What costs can you charge in cases of late payment, and how much?
If your customer does not pay an invoice, you may charge interest and dunning fees. But how much exactly? And what are realistic rates?
You will be charged a reminder fee or administration costs for the preparation and sending of the reminders. In a business-to-business context, you as a company decide for yourself how much these dunning costs amount to. However, you must include them in your invoice terms and conditions because otherwise you can only charge the real cost of the formal notice. For example, the cost of the registered letter you sent.
If your customer pays too late, you can increase the invoice amount by a certain percentage. This can vary from 10% to 12% on the invoice amount, sometimes even more. If you do not agree on a percentage in advance, the interest rates for late payment in commercial transactions apply. Currently these are 8%.
With a damage/compensation clause, the supplier can demand an extra sum on top of the standard invoice amount. It is independent of any interest on arrears and you lay it down in your general terms and conditions and invoice terms and conditions. In the event of a dispute about the percentage of the compensation clause, the court will decide whether it is reasonable. For one court 10% is reasonable, another accepts 12%. So again: fix the costs in advance to avoid disputes.
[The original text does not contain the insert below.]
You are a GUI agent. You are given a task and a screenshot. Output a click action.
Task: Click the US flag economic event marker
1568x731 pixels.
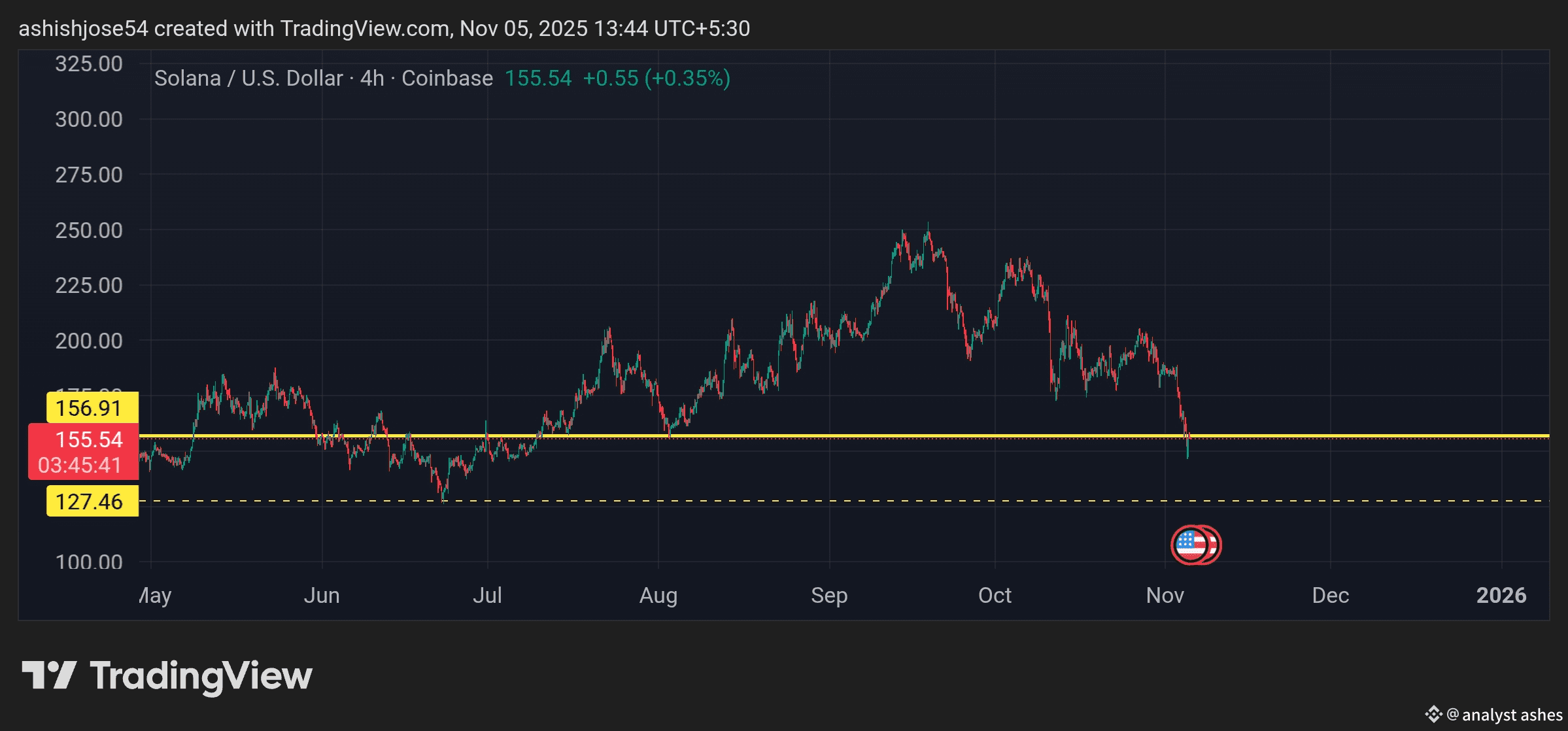tap(1190, 545)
With Unpaid, we no longer send dunning letters to your customer. We take immediate action. You submit your file online and within 5 working days there will be a bailiff with your customer with a payment reminder. Your customer then has 38 days to pay your unpaid invoice.
Good to know: within the IOS (collection of undisputed claims) procedure that we initiate, the compensation clause may amount to a maximum of 10% of the invoice amount. So, if your general terms and conditions provide for a higher indemnity clause, we are obliged by law to automatically reduce it to 10%.